SOURCE DATA:
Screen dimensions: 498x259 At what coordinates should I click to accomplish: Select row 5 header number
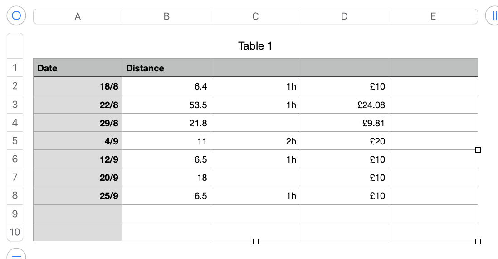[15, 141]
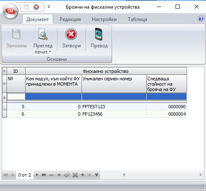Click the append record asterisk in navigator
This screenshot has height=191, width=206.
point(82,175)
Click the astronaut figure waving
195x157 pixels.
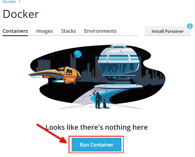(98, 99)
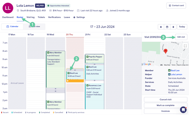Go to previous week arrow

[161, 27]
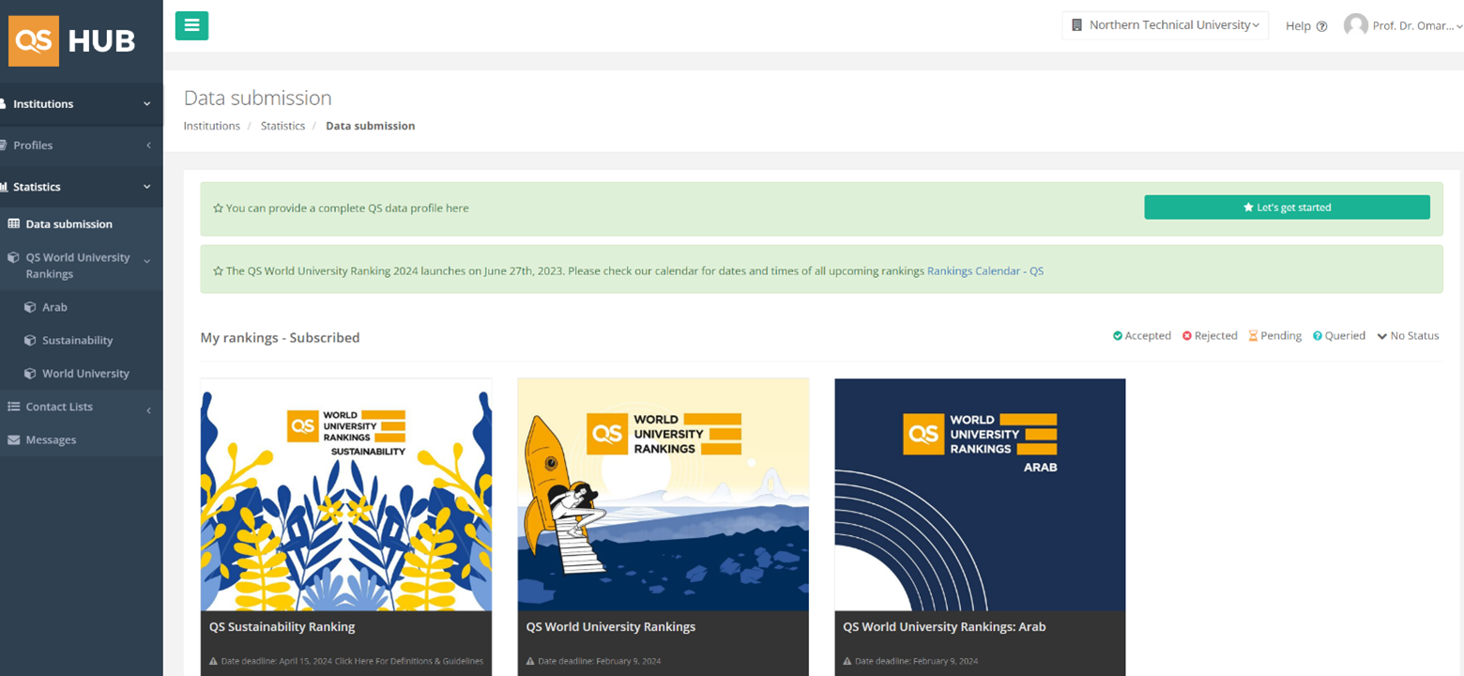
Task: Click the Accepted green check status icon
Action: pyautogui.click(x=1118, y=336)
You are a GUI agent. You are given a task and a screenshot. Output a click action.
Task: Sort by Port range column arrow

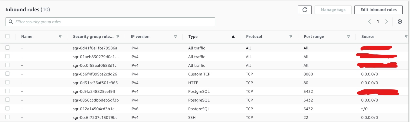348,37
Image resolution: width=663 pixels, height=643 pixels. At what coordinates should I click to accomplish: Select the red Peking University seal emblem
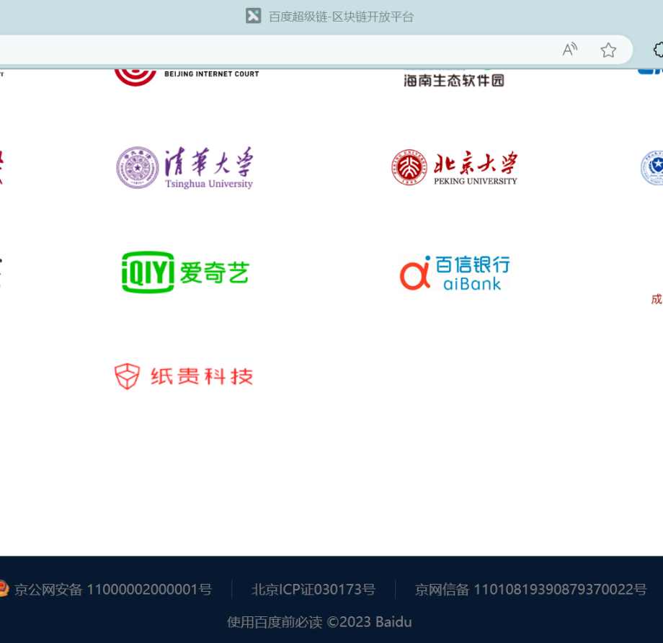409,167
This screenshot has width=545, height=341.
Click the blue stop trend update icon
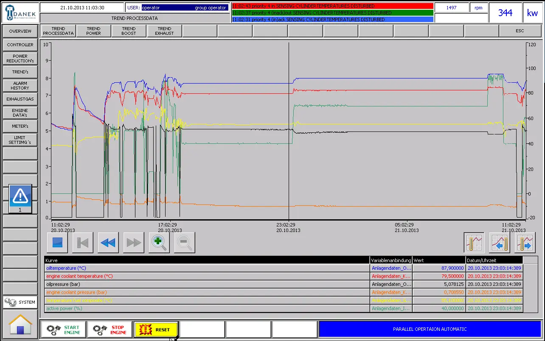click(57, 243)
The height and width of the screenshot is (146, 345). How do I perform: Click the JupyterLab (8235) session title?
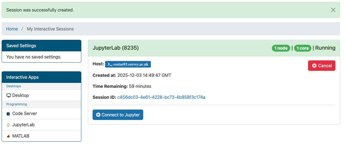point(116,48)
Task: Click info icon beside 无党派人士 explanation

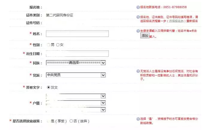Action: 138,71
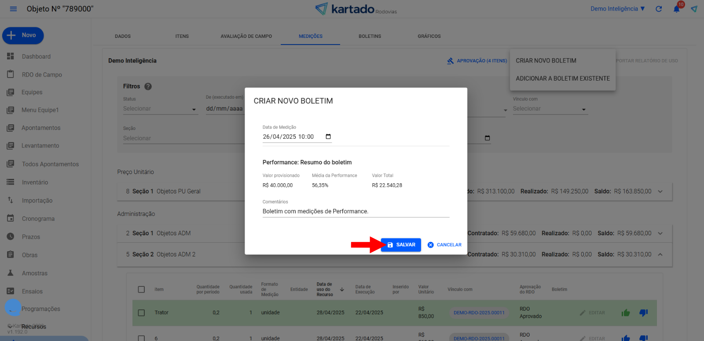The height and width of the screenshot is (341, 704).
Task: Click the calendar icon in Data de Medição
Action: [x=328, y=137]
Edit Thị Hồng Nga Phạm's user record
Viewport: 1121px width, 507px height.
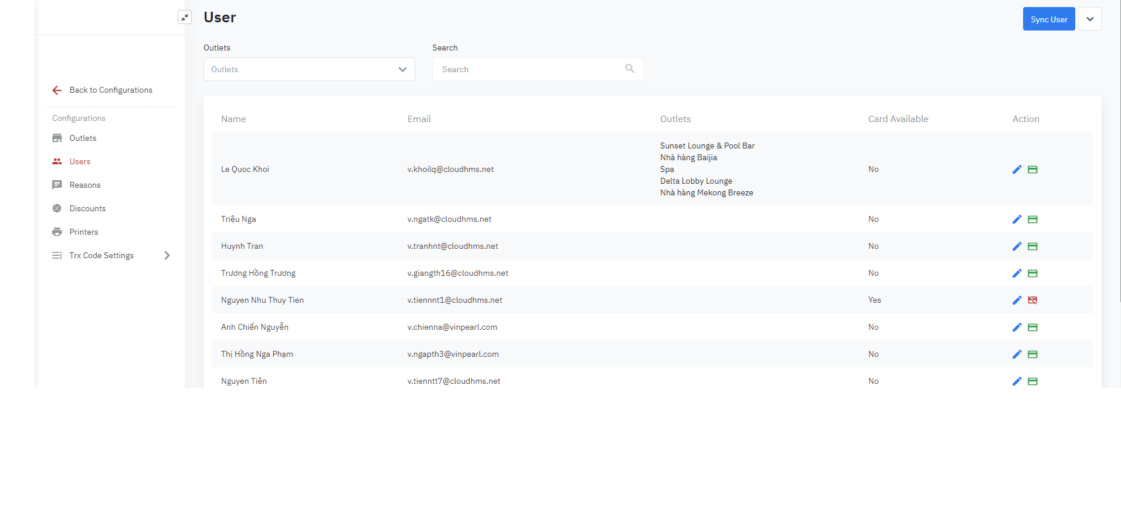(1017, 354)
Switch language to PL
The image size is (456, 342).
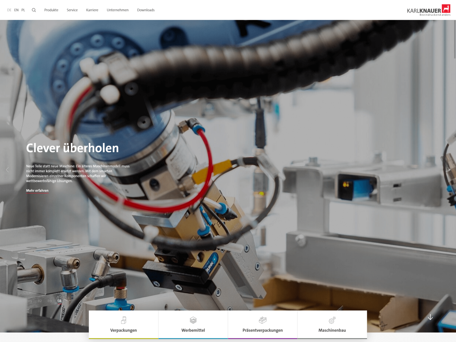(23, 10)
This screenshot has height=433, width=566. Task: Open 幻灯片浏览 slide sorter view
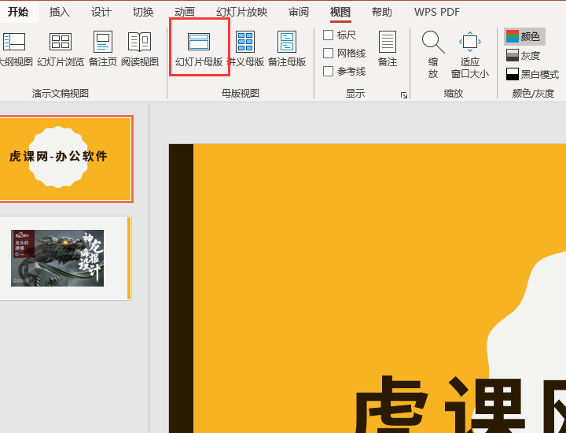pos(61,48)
...
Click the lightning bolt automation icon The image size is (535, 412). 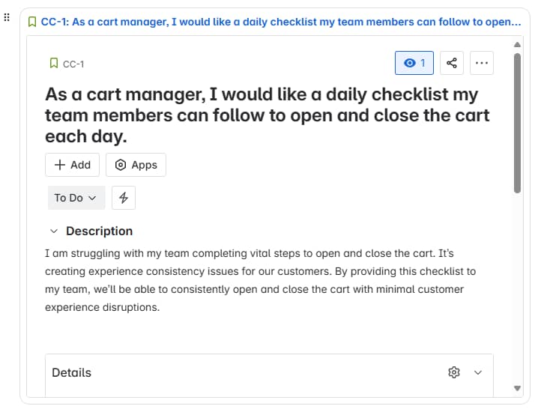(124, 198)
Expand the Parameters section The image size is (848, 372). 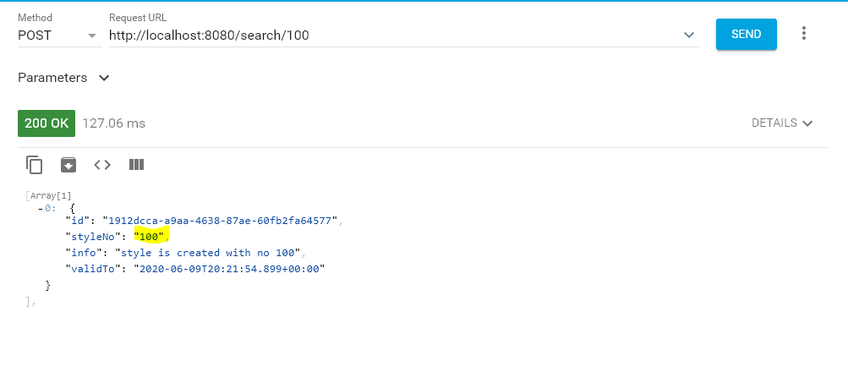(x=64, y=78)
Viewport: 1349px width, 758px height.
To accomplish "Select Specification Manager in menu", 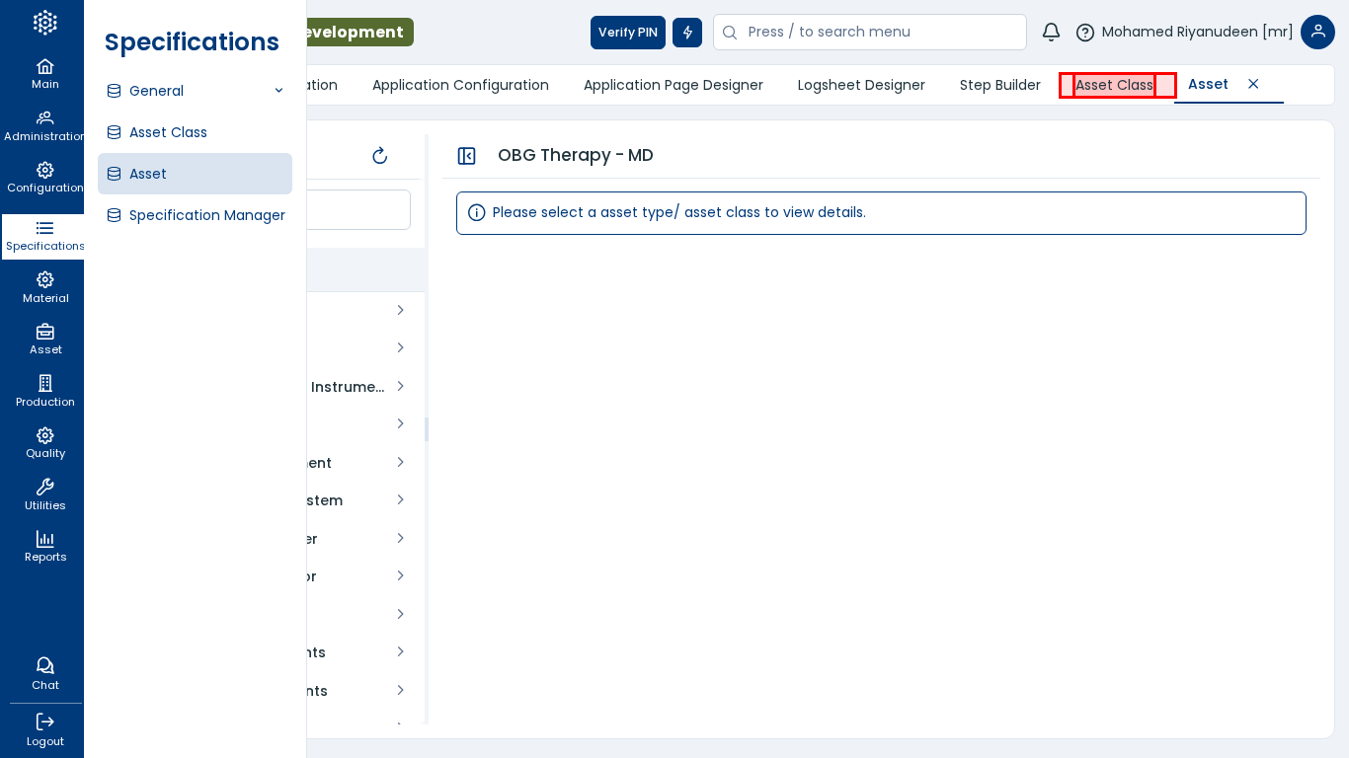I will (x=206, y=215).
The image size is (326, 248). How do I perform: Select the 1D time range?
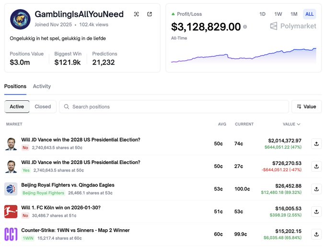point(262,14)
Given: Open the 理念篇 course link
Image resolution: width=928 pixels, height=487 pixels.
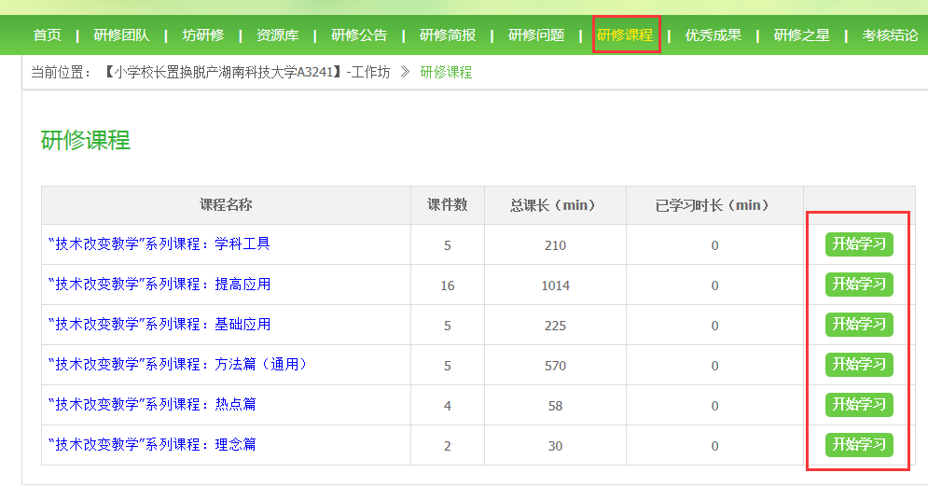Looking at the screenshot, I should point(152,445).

TASK ITEM: All lines above from the one containing "Image resolution: width=663" up to and including the one containing "Switch language to PL" are to be set down exactly, and nothing else. Leave images out.

ANSWER:
Image resolution: width=663 pixels, height=643 pixels. At what coordinates should I click to accomplish: Select the red Peking University seal emblem
409,167
This screenshot has width=545, height=341.
Click the blue stop trend update icon
click(57, 243)
The height and width of the screenshot is (146, 345). How do I perform: Click the JupyterLab (8235) session title?
point(116,48)
Task: Click info icon beside 无党派人士 explanation

Action: 138,71
The height and width of the screenshot is (341, 704).
Task: Click the calendar icon in Data de Medição
Action: [x=328, y=137]
Edit Thị Hồng Nga Phạm's user record
Viewport: 1121px width, 507px height.
(1017, 354)
Switch language to PL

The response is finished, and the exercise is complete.